17 September 2005

i'm still standing (or at least laying)

after the worst episode yet, last night about this time, i called my ob's line, which sends you to labor & delivery after hours. l&d sends you to a triage nurse, who sent me back to l&d, who finally connected me with the ob covering for my ob. he was apologetic and swore he never got my message. he was kind and sympathetic, but the best he could do for me is to agree that i shouldn't take any more zofran and offer for me to come into the regular emergency room to get pumped up with fluids. i explained to him why i couldn't go to the emergency room, and how even if i was willing to do that, friday night in the level i trauma center er meant i'd be sitting there all night waiting for my fluids, and it didn't make sense to deprive myself of sleep and sit in a dirty diaper waiting for fluid i can give myself. actually, he was helpful in one way, in that he assured me that as long as i was getting a little sugar down and my temp didn't reach 100.7, i had nothing to worry about tadpole-wise.

i sobbed for a while. while justin cleaned the tub and ran a bath for me, which made me feel better, until i realized the rest of me was sitting in the same water my polluted behind was in, but by then i felt well enough to take a shower. justin changed the sheets on our bed, and i got some sleep, and sleep always makes things better.

so i'm back to overwhelming nausea, but periodic vomiting is still better than extreme gastroenteritis and fecal incontinence. for some bizarre reason, even gatorade has become intolerable to my system now, but i've switched to decaf tea with sugar, and i'm holding on to it, as well as a couple of apple slices and a couple of bites of pesto pasta i had at our friends' house tonight.

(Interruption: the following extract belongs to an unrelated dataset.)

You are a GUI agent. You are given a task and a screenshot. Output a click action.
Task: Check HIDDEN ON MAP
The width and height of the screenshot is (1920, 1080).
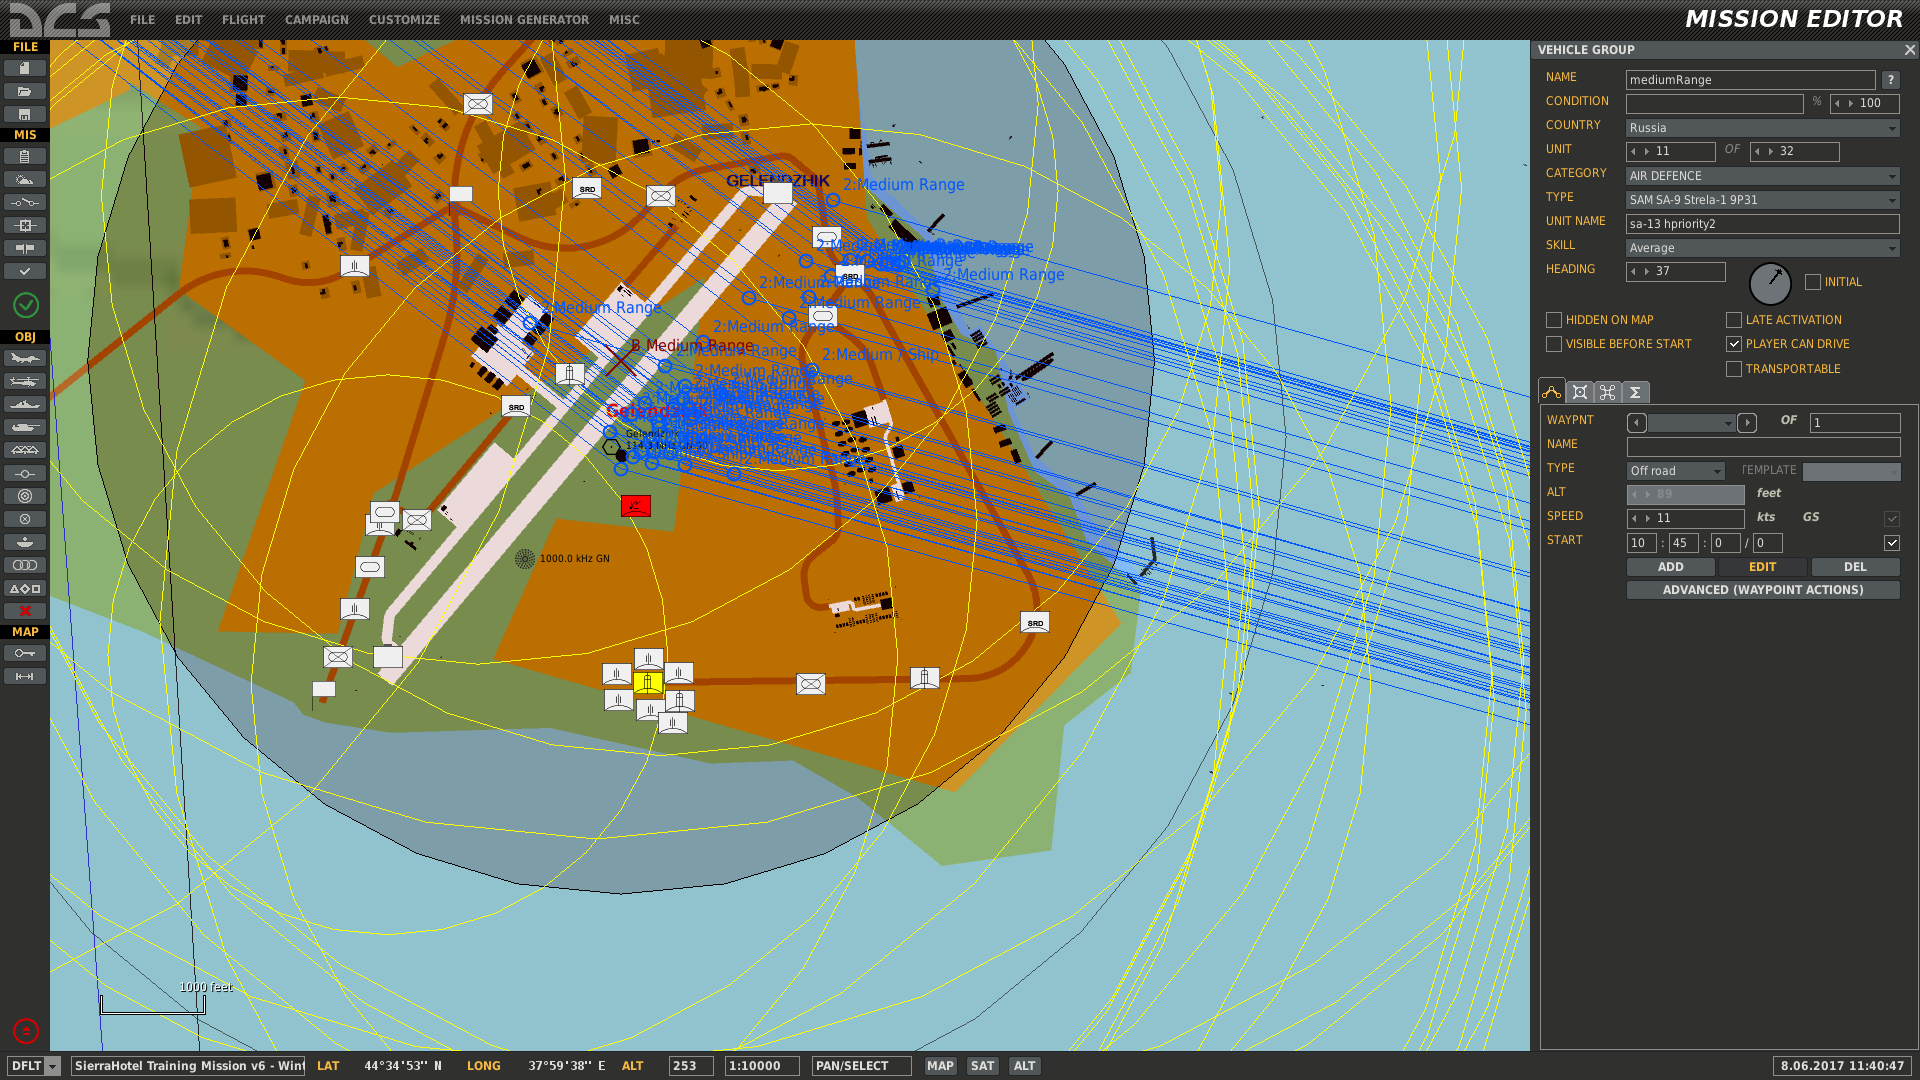tap(1554, 319)
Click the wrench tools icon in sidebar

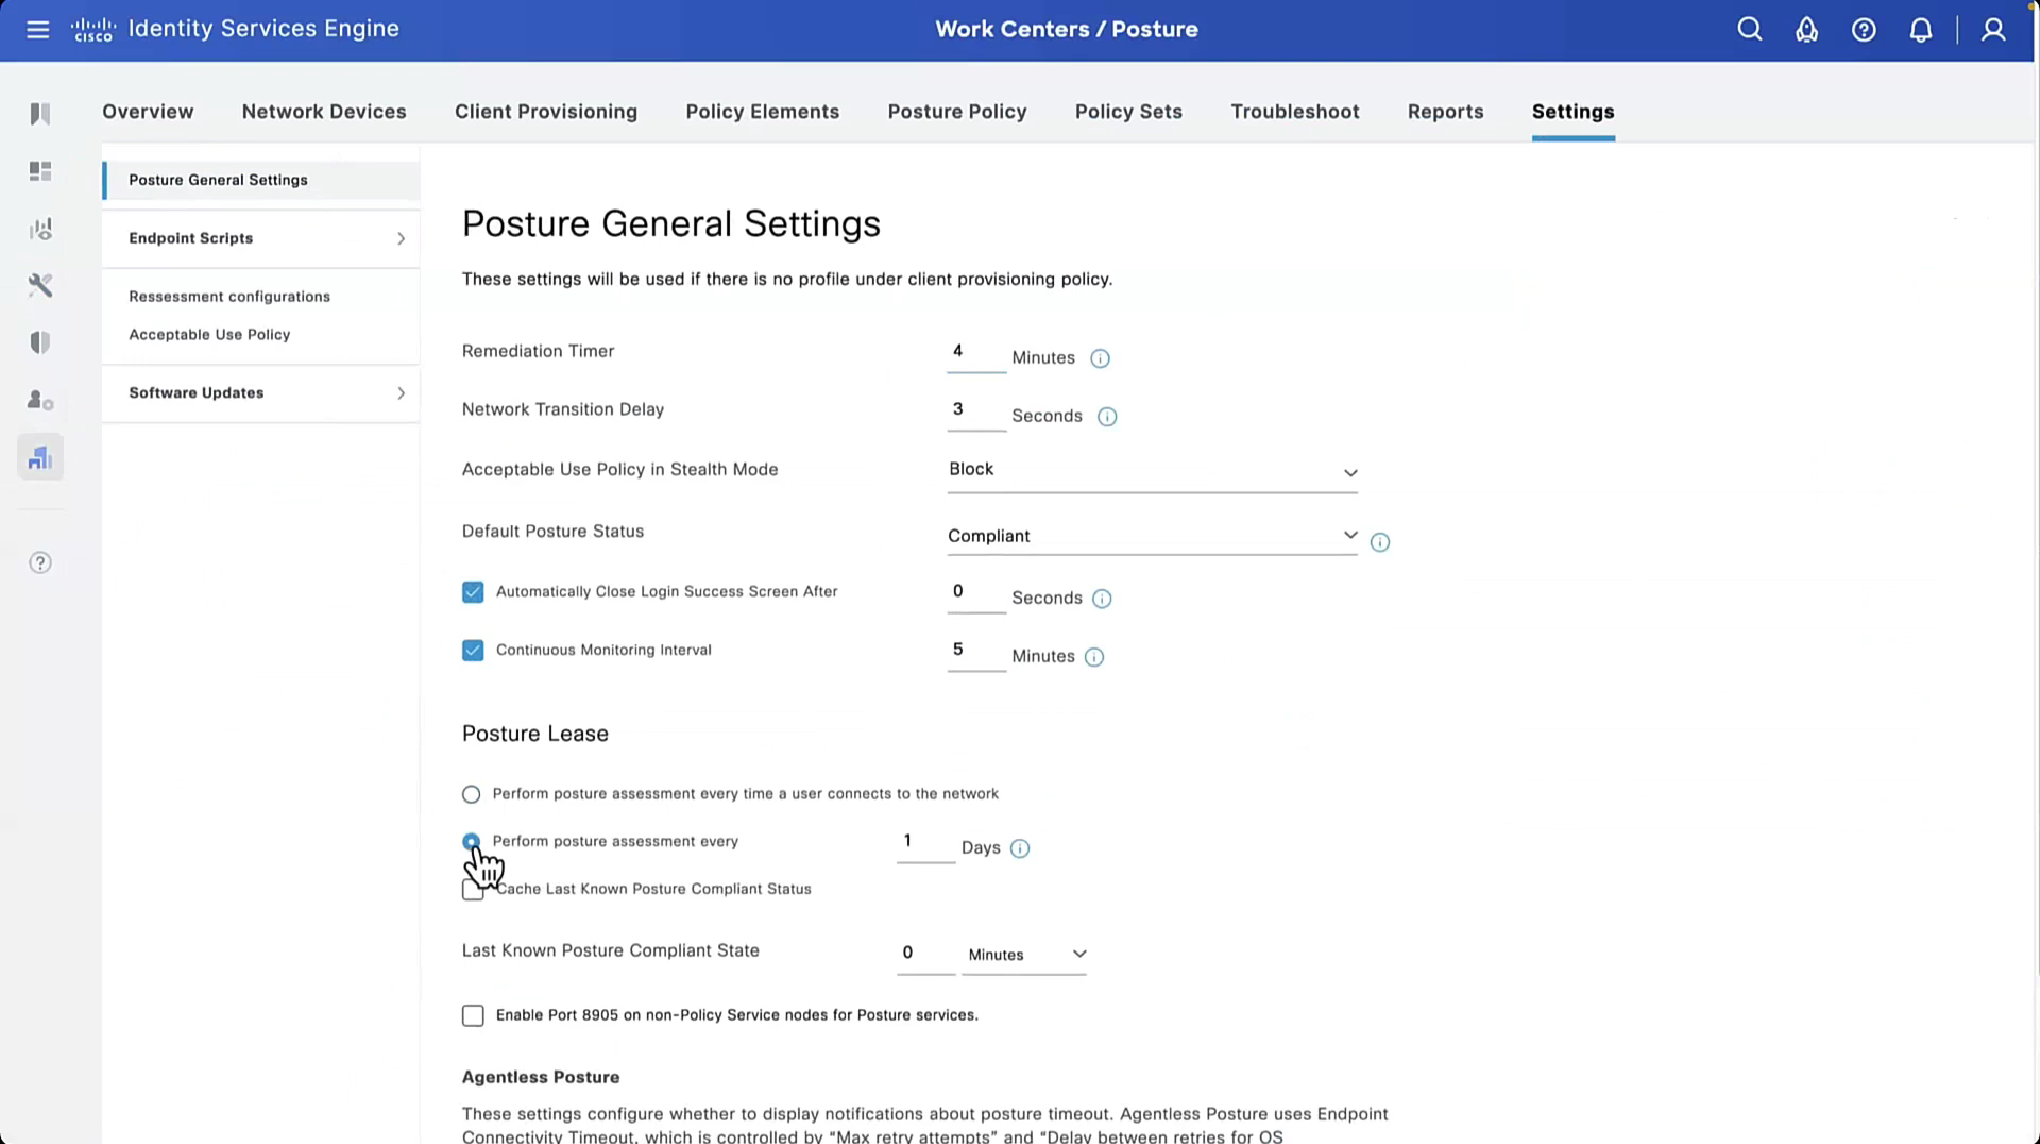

our friend successfully defended his dissertation thursday, so his wife threw a small party to celebrate. it was good to get out of the house for a few hours, even if i was not exactly the life of the party. the hostess had asked me at the beginning of the week to make a mandarin orange cake, which the new doctor adores, and justin - bless his heart - made the cake for me this morning with a little coaching from me. good husbands seem to be hard to come by, and despite my current misery i still feel lucky to have the one i've got.

justin remarked today that after last night's despoiling, he can handle anything that shoots out of a kid. for my part, i think it will make me a more sympathetic mother. i now understand firsthand the awfulness of sitting in one's poo, and the indignity of the clean-up process. although i would like to put this whole episode behind me, i guess it will help us both to be able to remember it when the tadpole is freaking out in its dirty diaper.

*****

i've been crying for hans off and on all day. he should be here now. i shouldn't be going through another pregnancy so soon after the last one, because i should be overwhelmed with hans. i do want this tadpole, but i want hans to be here, too. he should be a part of our lives now. of course, he is and always will be a part of our lives, but not in the way he deserved.

1 Comments:

Blogger Jillian said...

I wish there was a bright side here, but there doesn't seem to be just now:( I feel awful for you and am quite worried for you. Will you go to the OB to see about some new meds? Or maybe he can admit you to the hospital for some fluids and you can avoid the ER altogether.